======== TEKS YANG DIBERIKAN ========
Sukses

HEADLINE: Pencabutan Izin Pengumpulan Uang dan Bantuan ACT, Dugaan Penyelewengan Berujung Penyidikan?

Organisasi filantropi Aksi Cepat Tanggap (ACT) jadi perbincangan publik. Besarnya gaji pejabat, biaya operasional hingga dugaan penyalahgunaan dana kemanusiaan membuat lembaga kemanusiaan itu jadi sorotan.

Liputan6.com, Jakarta - Organisasi filantropi Aksi Cepat Tanggap (ACT) jadi perbincangan publik. Besarnya gaji pejabat, biaya operasional hingga dugaan penyalahgunaan dana kemanusiaan membuat lembaga kemanusiaan itu jadi sorotan.

Dirtipidum Bareskrim Polri, Brigjen Andi Rian, mengakui ACT telah dilaporkan ke Bareskrim sejak tahun lalu. Penyelidikan pun tengah dilakukan untuk menggali sejumlah fakta atas kasus tersebut.

"Sedang dalam penyelidikan untuk memfaktakan unsur pidana," kata Brigjen Andi Rian kepada Liputan6.com, Rabu (6/7/2022).

"Dugaan Penipuan atau Keterangan Palsu dalam Akta Otentik (378 atau 266 KUHP). Sudah ada beberapa pihak yang diklarifikasi," tambahnya.

Kementerian Sosial (Kemensos) juga telah mencabut ijin Penyelenggaraan Pengumpulan Uang dan Barang (PUB) kepada ACT Tahun 2022.
======== INFORMASI YANG DIBERIKAN ========
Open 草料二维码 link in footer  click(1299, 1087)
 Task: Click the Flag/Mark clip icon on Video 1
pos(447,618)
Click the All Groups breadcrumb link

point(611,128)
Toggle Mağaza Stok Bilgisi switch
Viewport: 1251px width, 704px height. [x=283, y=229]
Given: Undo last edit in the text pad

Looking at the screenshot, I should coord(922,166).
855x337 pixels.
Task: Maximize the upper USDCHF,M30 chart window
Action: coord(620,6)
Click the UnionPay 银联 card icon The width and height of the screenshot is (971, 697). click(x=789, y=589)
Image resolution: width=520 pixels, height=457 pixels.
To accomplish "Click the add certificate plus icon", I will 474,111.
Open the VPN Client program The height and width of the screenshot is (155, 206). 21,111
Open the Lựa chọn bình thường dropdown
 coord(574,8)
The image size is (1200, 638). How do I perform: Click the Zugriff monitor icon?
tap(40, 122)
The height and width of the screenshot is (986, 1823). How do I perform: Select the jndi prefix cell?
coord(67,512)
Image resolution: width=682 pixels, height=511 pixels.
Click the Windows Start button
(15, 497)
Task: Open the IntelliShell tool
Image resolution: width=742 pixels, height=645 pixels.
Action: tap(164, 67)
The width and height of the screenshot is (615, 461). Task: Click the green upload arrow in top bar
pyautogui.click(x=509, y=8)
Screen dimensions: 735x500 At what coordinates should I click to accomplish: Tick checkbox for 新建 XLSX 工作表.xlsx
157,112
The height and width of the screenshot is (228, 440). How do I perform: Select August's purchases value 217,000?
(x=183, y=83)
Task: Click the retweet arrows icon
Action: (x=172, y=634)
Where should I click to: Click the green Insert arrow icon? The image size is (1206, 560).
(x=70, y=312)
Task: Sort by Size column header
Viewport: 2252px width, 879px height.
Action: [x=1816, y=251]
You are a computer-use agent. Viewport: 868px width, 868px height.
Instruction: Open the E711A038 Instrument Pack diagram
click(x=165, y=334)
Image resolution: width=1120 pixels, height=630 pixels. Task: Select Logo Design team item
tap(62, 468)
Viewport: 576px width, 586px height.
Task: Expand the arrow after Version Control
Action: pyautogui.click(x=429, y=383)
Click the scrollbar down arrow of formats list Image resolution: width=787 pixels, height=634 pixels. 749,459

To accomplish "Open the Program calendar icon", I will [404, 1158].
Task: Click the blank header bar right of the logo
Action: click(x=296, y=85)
========
▸ INSTRUKSI TUGAS
Tulis ulang berita tentang ACT mulai dari "Liputan6.com, Jakarta - Organisasi" hingga "ACT Tahun 2022.", dan tukar "Brigjen Andi Rian" dengan "Andi Rian". Entri-entri di atas diambil dari sumber lain.

▸ JAWABAN LATIHAN
Liputan6.com, Jakarta - Organisasi filantropi Aksi Cepat Tanggap (ACT) jadi perbincangan publik. Besarnya gaji pejabat, biaya operasional hingga dugaan penyalahgunaan dana kemanusiaan membuat lembaga kemanusiaan itu jadi sorotan.

Dirtipidum Bareskrim Polri, Andi Rian, mengakui ACT telah dilaporkan ke Bareskrim sejak tahun lalu. Penyelidikan pun tengah dilakukan untuk menggali sejumlah fakta atas kasus tersebut.

"Sedang dalam penyelidikan untuk memfaktakan unsur pidana," kata Andi Rian kepada Liputan6.com, Rabu (6/7/2022).

"Dugaan Penipuan atau Keterangan Palsu dalam Akta Otentik (378 atau 266 KUHP). Sudah ada beberapa pihak yang diklarifikasi," tambahnya.

Kementerian Sosial (Kemensos) juga telah mencabut ijin Penyelenggaraan Pengumpulan Uang dan Barang (PUB) kepada ACT Tahun 2022.